[Dataset items]
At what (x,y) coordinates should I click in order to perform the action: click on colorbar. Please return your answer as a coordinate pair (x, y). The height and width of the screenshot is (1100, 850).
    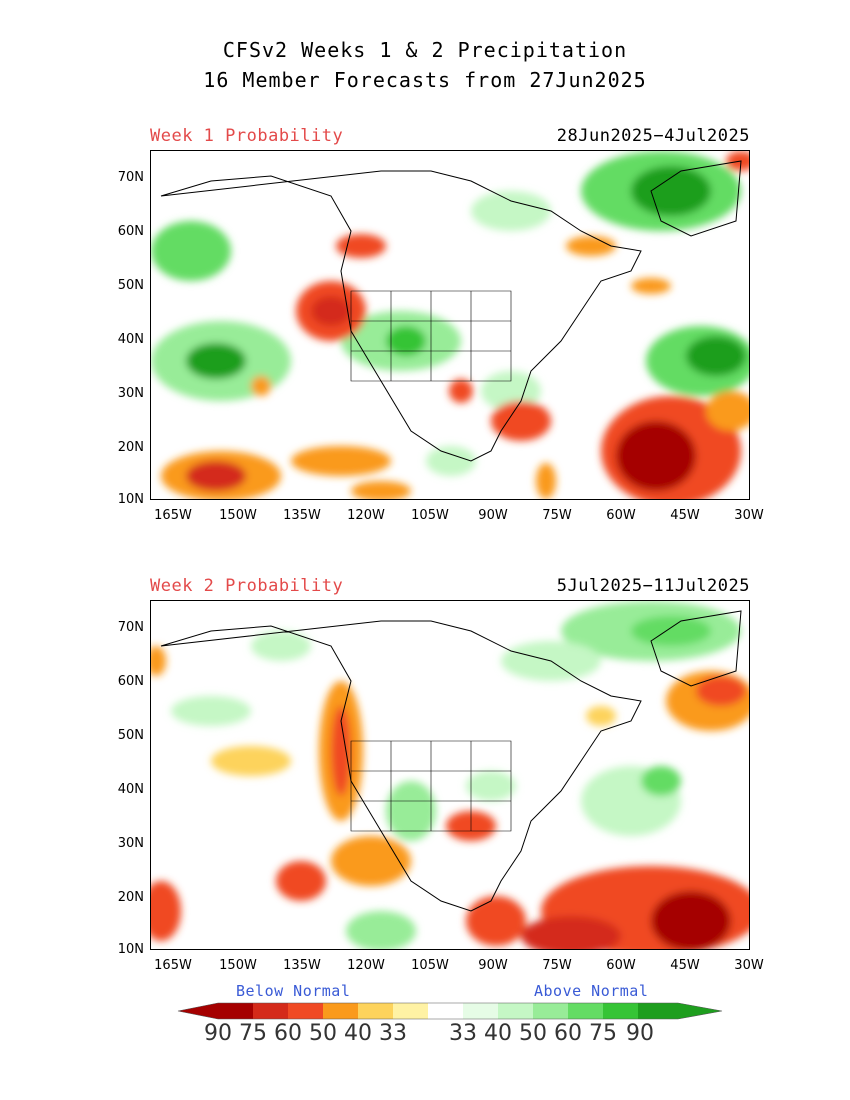
    Looking at the image, I should click on (450, 1011).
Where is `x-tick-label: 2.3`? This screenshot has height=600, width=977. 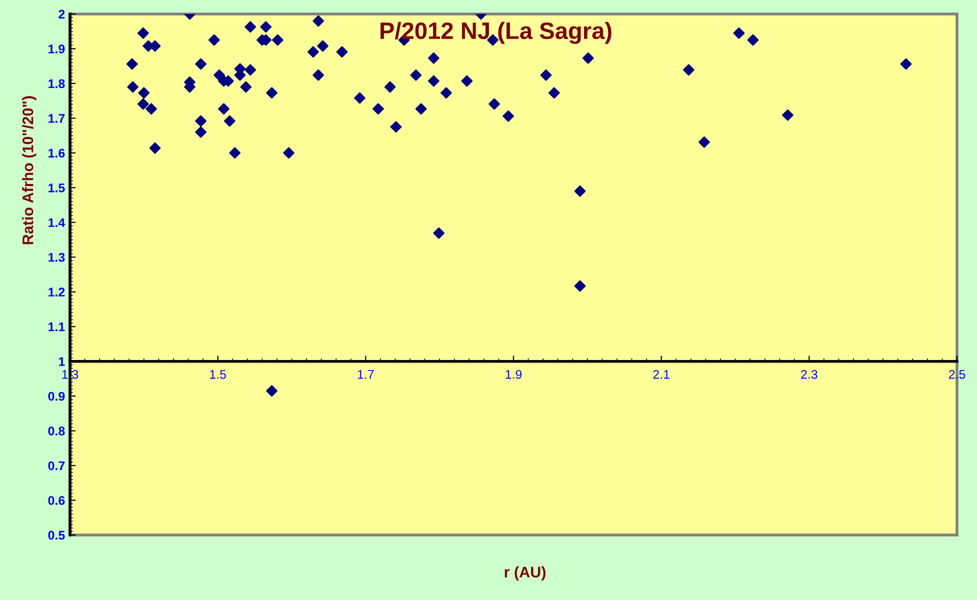 x-tick-label: 2.3 is located at coordinates (810, 374).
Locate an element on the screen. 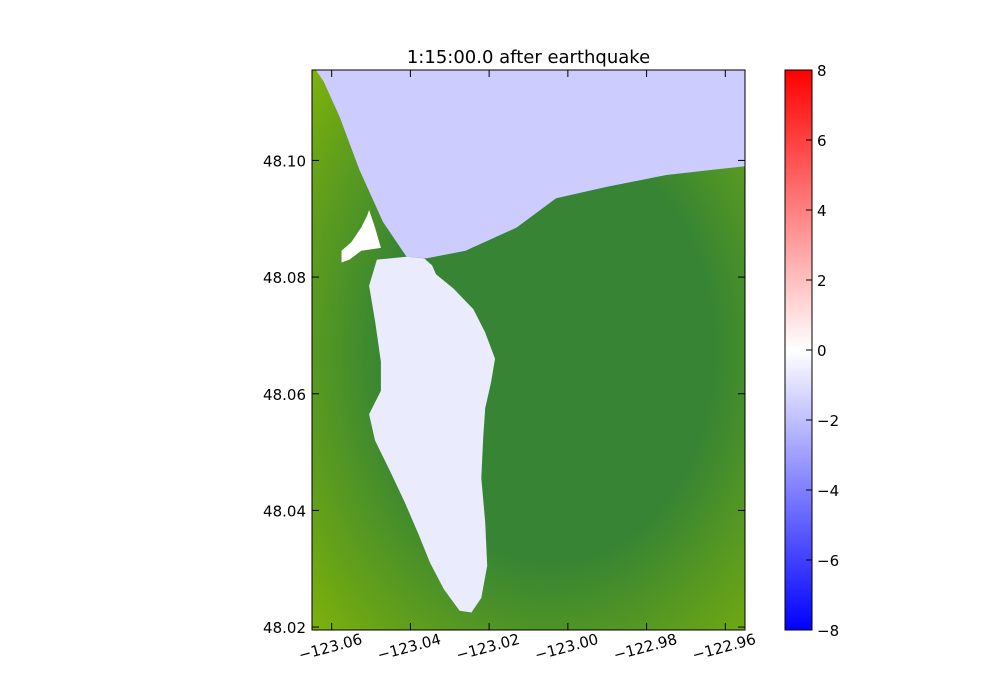  x-tick-label: −123.02 is located at coordinates (488, 647).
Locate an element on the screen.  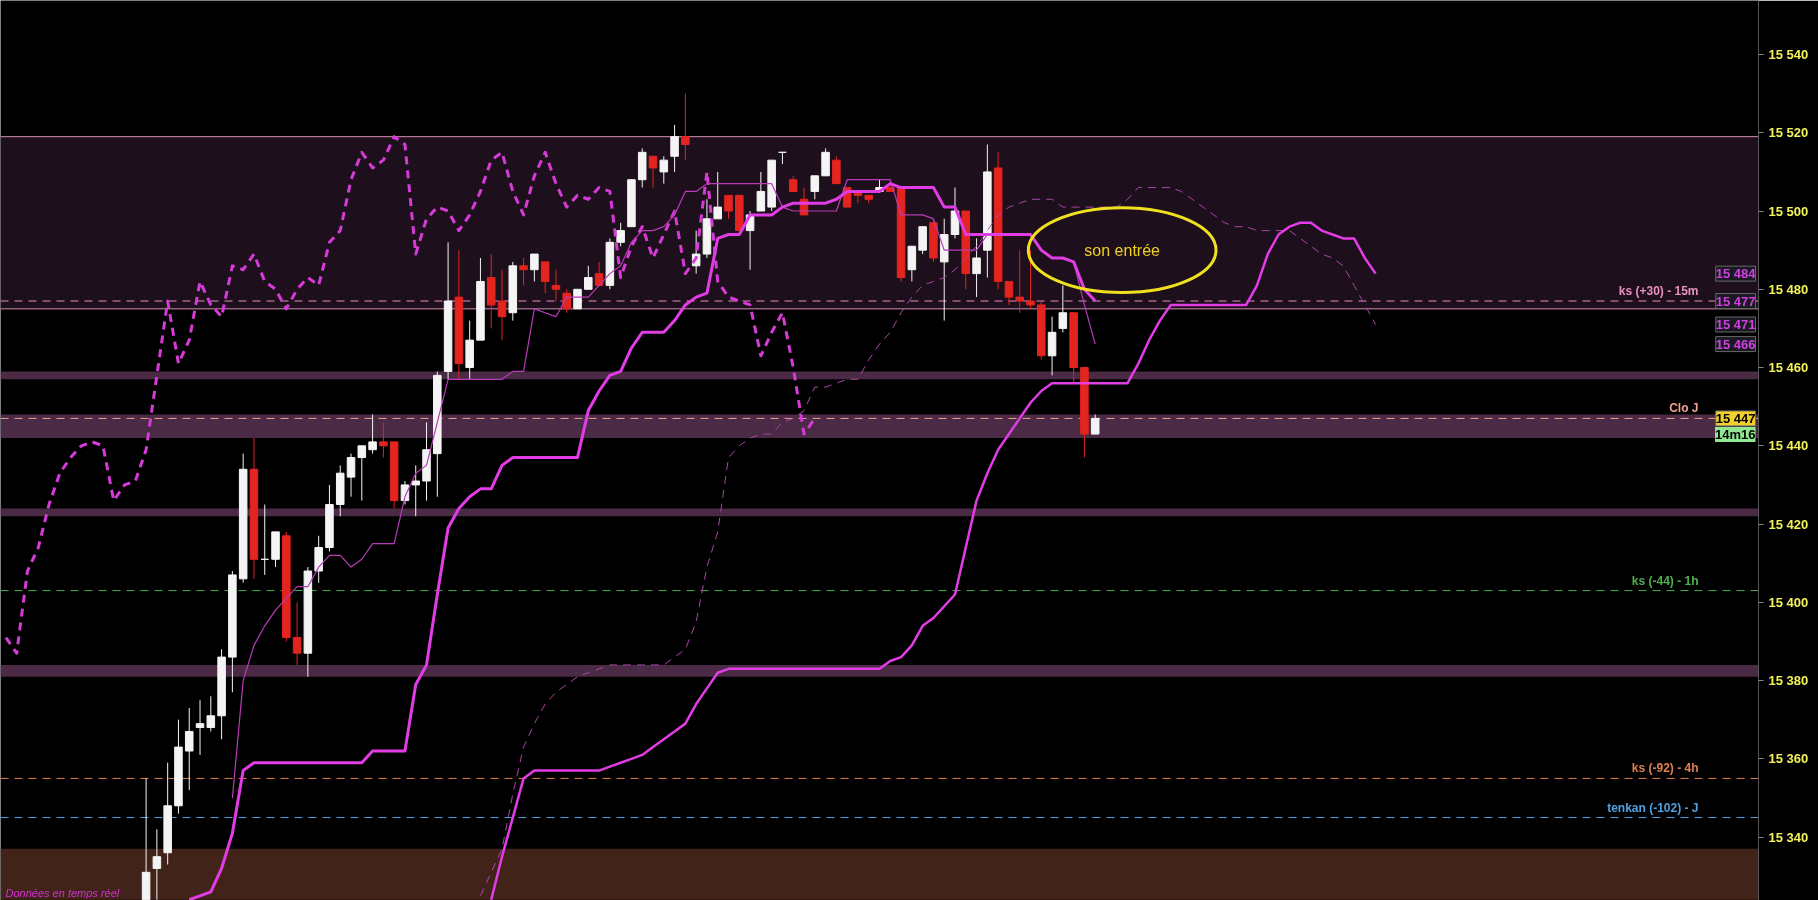
annotation: 15 477 is located at coordinates (1736, 301).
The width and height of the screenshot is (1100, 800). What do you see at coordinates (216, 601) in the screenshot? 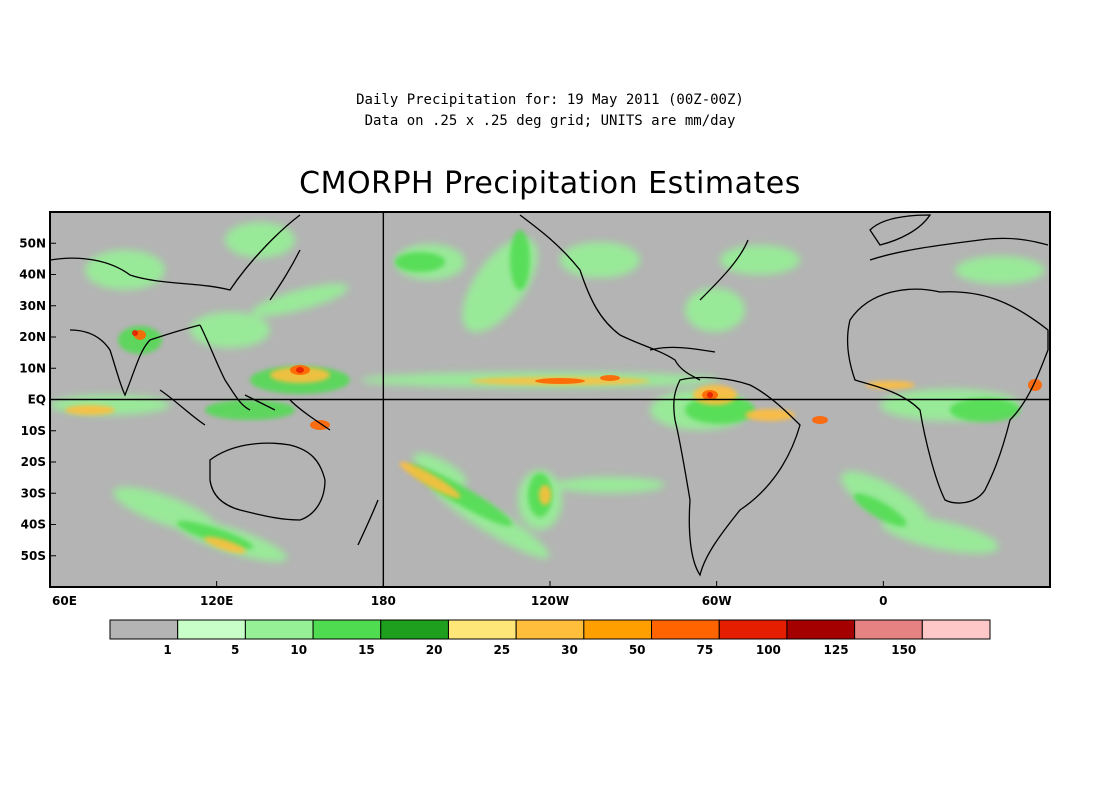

> Task directions
Put the lines into a Markdown table with the columns Row and Text, starting at the first line and stopping after the line that contains "Looking at the". Skip blank lines and leave the pictures out.

> Answer to this exercise
| Row | Text |
|---|---|
| 1 | At what (x,y) coordinates should I click in order to perform the action: click on colorbar. Please return your answer as a coordinate pair (x, y). The height and width of the screenshot is (1100, 850). |
| 2 |     Looking at the image, I should click on (450, 1011). |